Start of Source extract

Silver brom(oiod)ide emulsions possess native imaging sensitivity in the ultraviolet and blue portions of the electromagnetic spectrum. Spectral sensitizing dyes have been developed to extend the imaging response of silver brom(oiod)ide throughout the visible spectrum.
One of the art recognized problems in sensitizing emulsions to regions of the spectrum to which they lack native sensitivity is dye desensitization. Notwithstanding the general recognition of dye desensitization as a problem by those skilled in the art, some elaboration is offered, since it is not intuitively obvious that a silver halide emulsion that shows no response to exposure in a spectral region to which the grains possess no native sensitivity in the absence of a spectral sensitizing dye, but responds in the presence of the dye, has been desensitized. Mees, The Theory of the Photographic Process, 3rd Ed., Macmillan, 1966, at page 257, explains dye desensitization a and its verification. When silver halide grains are chemically sensitized, the speed of the emulsion is increased at all wavelengths. Other materials placed in or on the grains desensitize the emulsion at all wavelengths and are referred to as desensitizers. Spectral sensitizing dyes extend the sensitivity of the grains to wavelengths to which the grains lack native sensitivity, but often additionally reduce the sensitivity of the grains in the spectral region of native sensitivity. The reduction of sensitivity imparted by the dye provides an indirect indication that the dye is also reducing sensitivity in the region of spectral sensitization. The generally accepted theory stated by Mees and indicated to be consistent with results obtained by its application is that at any instant of exposure, only a minute fraction of the dye molecules on any grain are in the excited state, with the remaining, unexcited dye molecules remaining capable of adversely affecting grain sensitivity independently of the excited molecules.
Marchetti et al U.S. Pat. No. 4,937,180 recognized that formation of silver brom(oiod)ide grains in the presence of a hexacoordination complex of rhenium, ruthenium, or osmium with at least four cyanide ligands would increase the stability of the emulsions and reduce low intensity reciprocity failure. Marchetti et al recognized that the cyanide ligands were incorporated in the grain structure.
Shiba et al U.S. Pat. No. 3,790,390, Ohkubo et al U.S. Pat. No. 3,890,154, and Habu et al U.S. Pat. No. 4,147,542 disclose emulsions particularly adapted to imaging flash (less than 10-5 second) exposures. Polymethine cyanine and merocyanine dyes are disclosed having up to three methine groups joining their nuclei with blue flash exposures being suggested with zero, one or two methine linking groups and green flash exposures being suggested with three methine linking groups. In addition to the dyes it is suggested to incorporate in the emulsions compounds of Group VIII metals--i.e., iron, cobalt, nickel, ruthenium, rhodium, palladium, osmium, iridium and platinum. Iron compounds suggested for incorporation are ferrous sulfate, ferric chloride, potassium hexacyanoferrate (II) or (III), and ferricyanide. Shiba et al, Ohkubo et al, and Habu et al suggest incorporation of the iron compounds at any convenient stage from precipitation to coating, indicating that whether the iron is located within or exterior of the grains is inconsequential to the utility taught.

End of Source extract
Start of Data excerpt

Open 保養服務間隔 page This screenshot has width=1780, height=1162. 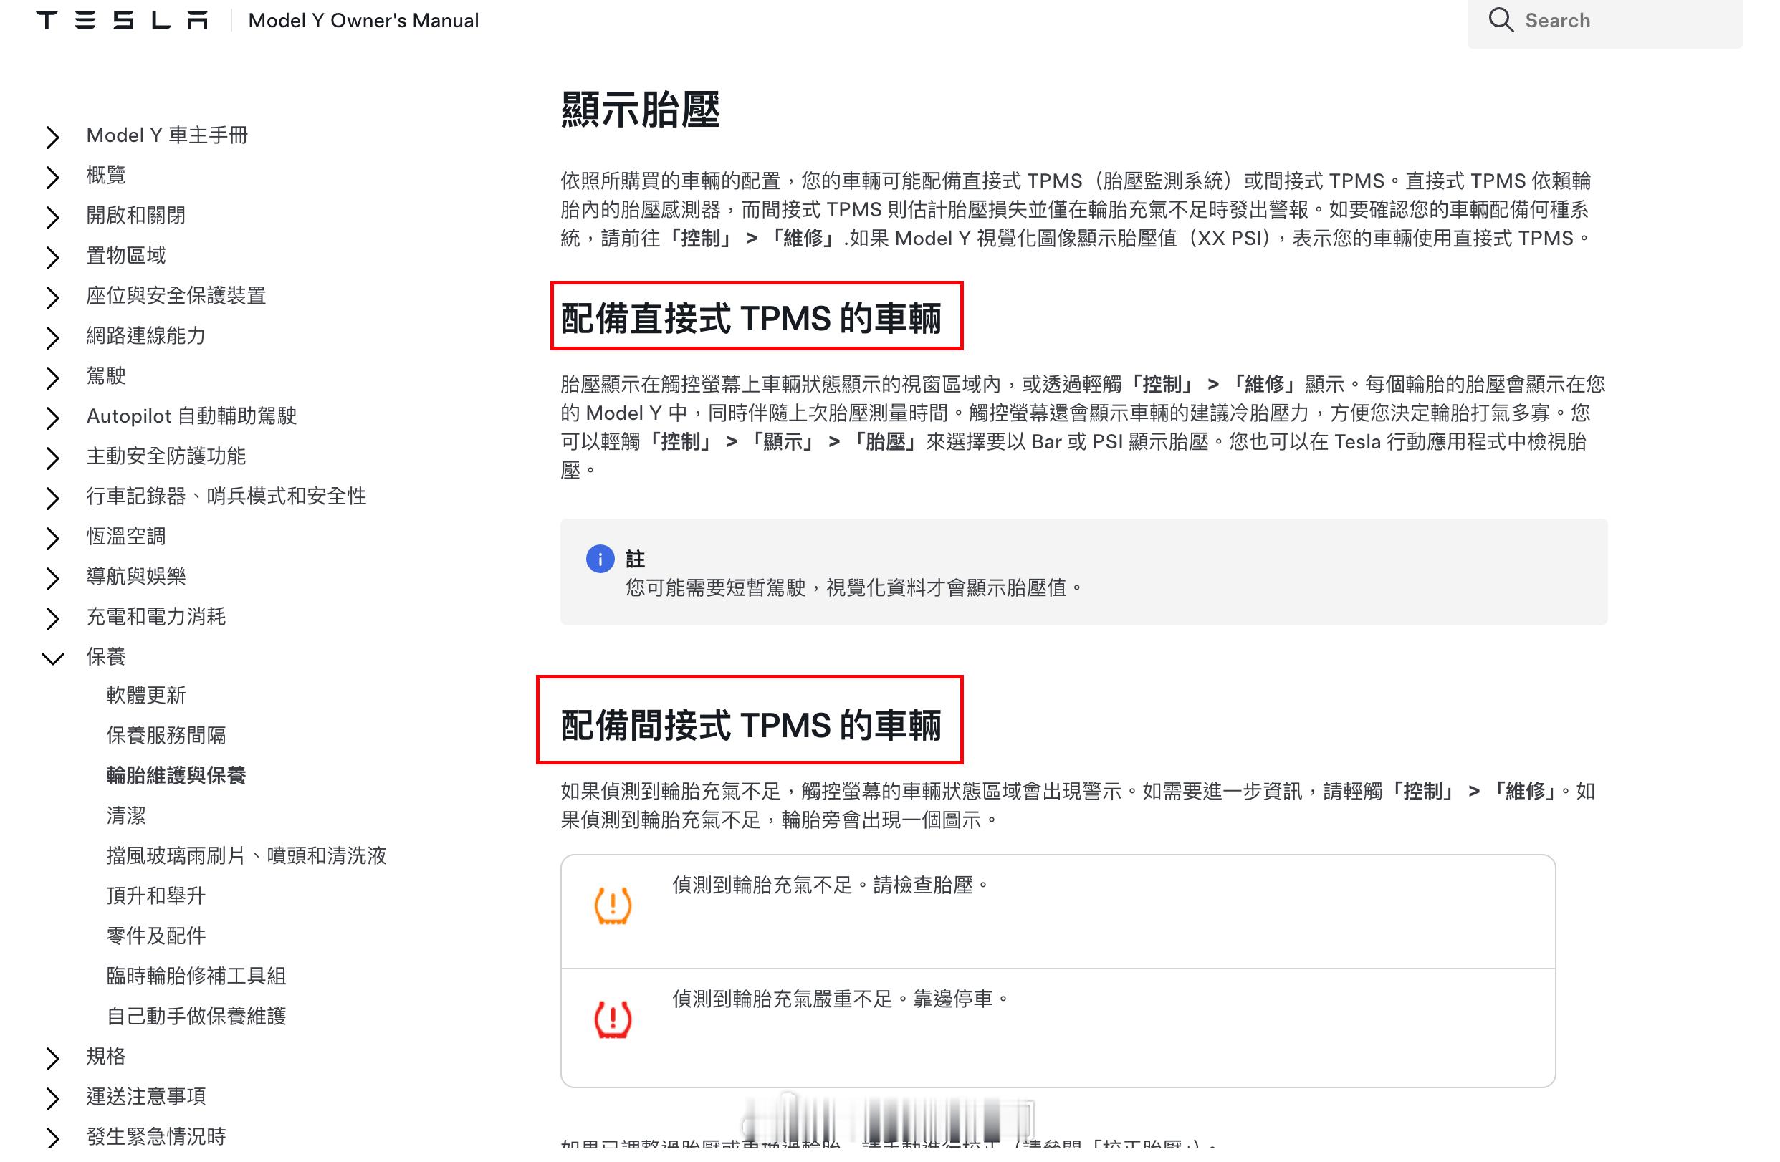pyautogui.click(x=166, y=736)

End of Data excerpt

▶ _What needs to be done_
Can you continue the passage on spectral sensitization of silver bromoiodide emulsions from where it stops?

▶ _Exercise output_
It has been discovered that by incorporating a hexacoordination complex of iron and at least three cyanide ligands in octahedral silver brom(oiod)ide grains in a buried shell location of selected depth optimum reduction in dye desensitization can be obtained.
In one aspect this invention is directed to a photographic emulsion comprised of radiation-sensitive silver bromide grains optionally containing iodide exhibiting a face centered crystal structure and having {111} crystal races and a spectral sensitizing dye adsorbed to the surface of the grains.
The invention is characterized in that the grains each contain a buried shell formed in the presence of a hexacoordination complex of iron and at least three cyanide ligands, the buried shell being located on a core grain portion having a diameter equal to at least half of the grain diameter and beneath a surface shell having a thickness in the range of from 20 to 350 Å.
An important feature of the invention is that coordinating the cyanide ligands with iron eliminates any necessity of incorporating into the emulsions of the invention the heavier Group VIII metals of Periods 5 and 6. This allows a light, common metal to be employed for grain doping that is an ideal choice from an ecological compatibility viewpoint.
FIG. 1 is a schematic view of a silver bromide crystal structure with the upper layer of ions lying along a {100} crystallographic plane.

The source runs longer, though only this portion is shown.